In the meantime, I've been considering some of the other possible uses of this blog. Two things have occurred to me, and I'm pretty sure I'm not up to one of them. That's the option of creating a Real Academic Library Blog (RALB), a blog that aspires to be a highly central, highly current hub of links and articles relevant to the issues that affect American academic libraries at the macro level. This strikes me as a pretty daunting task for an overworked reference librarian, which may be one reason why there currently is no RALB. (Or so some say; I'm not sure I agree.)

It would be great to feel more like I had my finger on the pulse of the profession, like I was on top of every new development, every new piece of legislation, every new digitization initative and instructional technology. But the fact is, I'm a reference librarian. I'm responsible for at least seven subject specialties in my university, depending on how you slice them. I teach credit and non-credit classes, I work on the desk, my day is already cut up into a million tiny kisses of committee meeting and student supervision and making web pages and chasing down professors. Some days I barely get to look at the newspaper, let alone catch up on my Kinja. For the moment, I think I'm a spoke, not a hub. And I'm okay with that. Mostly.

So the second thing I thought I might use the blog for, since I'm (at least for the moment) a reference librarian, is as a reference training tool. I recently walked through our reference area and noticed an unshelved book on one of the counters. It was a flat red book, circa 1960-something, with modest gold lettering on the cover. The title was: Radical Periodicals in America, 1890-1950. Date of publication: 1966.

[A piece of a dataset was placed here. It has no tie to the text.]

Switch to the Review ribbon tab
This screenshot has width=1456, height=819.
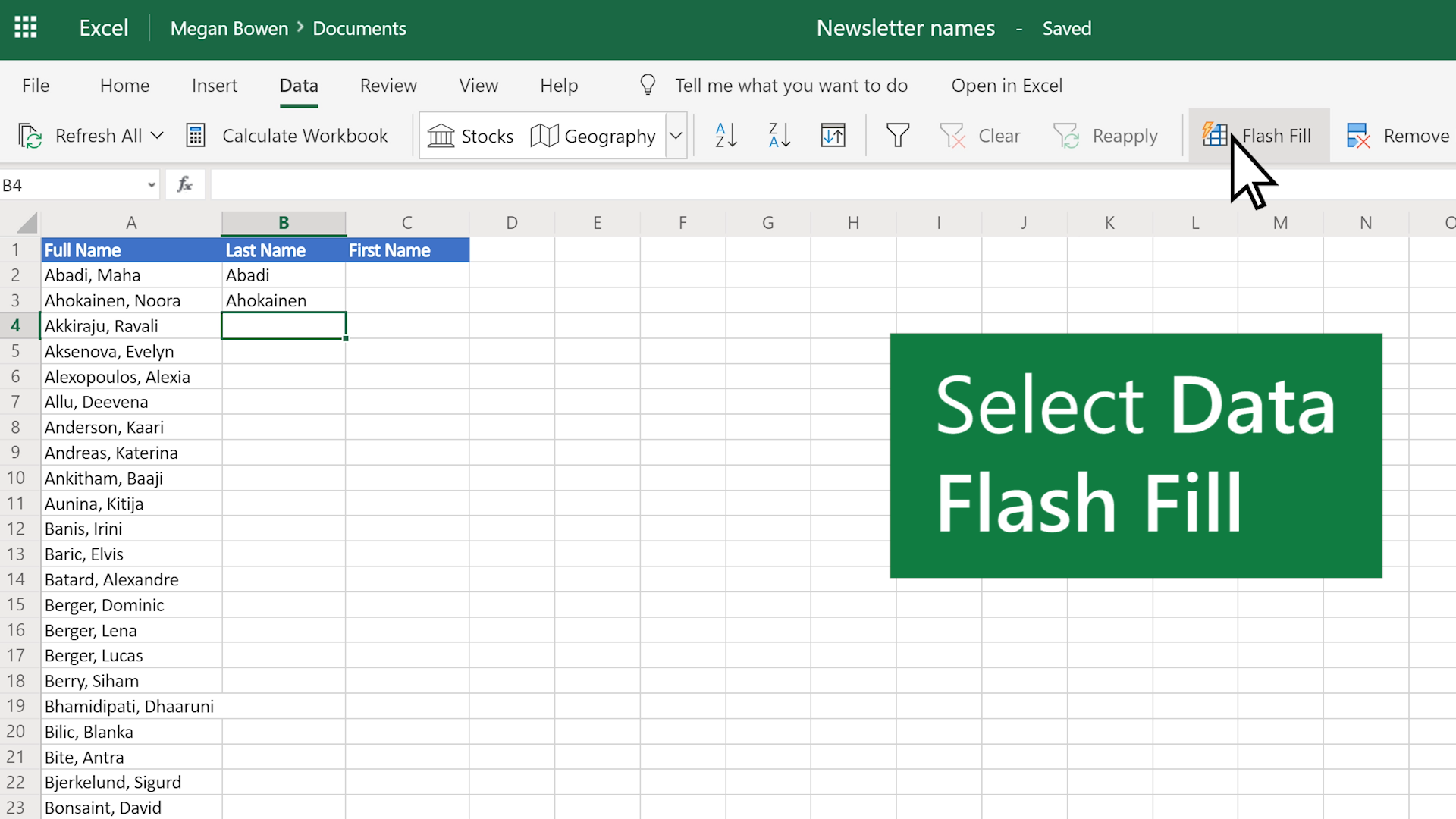coord(388,85)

I've been trying to think of ways to do more focused development of my reference skills, particularly in the print collection. There's such a huge amount of information in our reference books, and I know I only use a small amount of it on a regular basis--but how to get better? How do I even know that we have Radical Periodicals in America, 1890-1950, much less remember to go to it when someone wants to know what Communist periodicals were published in the US in the thirties?

I still don't have a particularly good answer to that question, since I think the only real answer is: experience. But the best way to build experience is to practice with the tools. So for a while I'm going to try using this blog as a record of the odd, the unusual, and the intriguing in our reference book collection. Just books, and just the books that I don't already use often and go to without a second thought. I may never need to use Radical Periodicals in America, 1890-1950, but then again, I may. Either way, I like the thought of using the blog to revisit these quirky, specialized books and recirculate mention of them on the Web. The next time someone's Googling for "communist periodicals america," maybe they'll find the archived entry and go check out the book in their library. New life for old books!

I'm also going to check in with my library about the confidentiality issues surrounding patron questions on the Internet. More to come on that.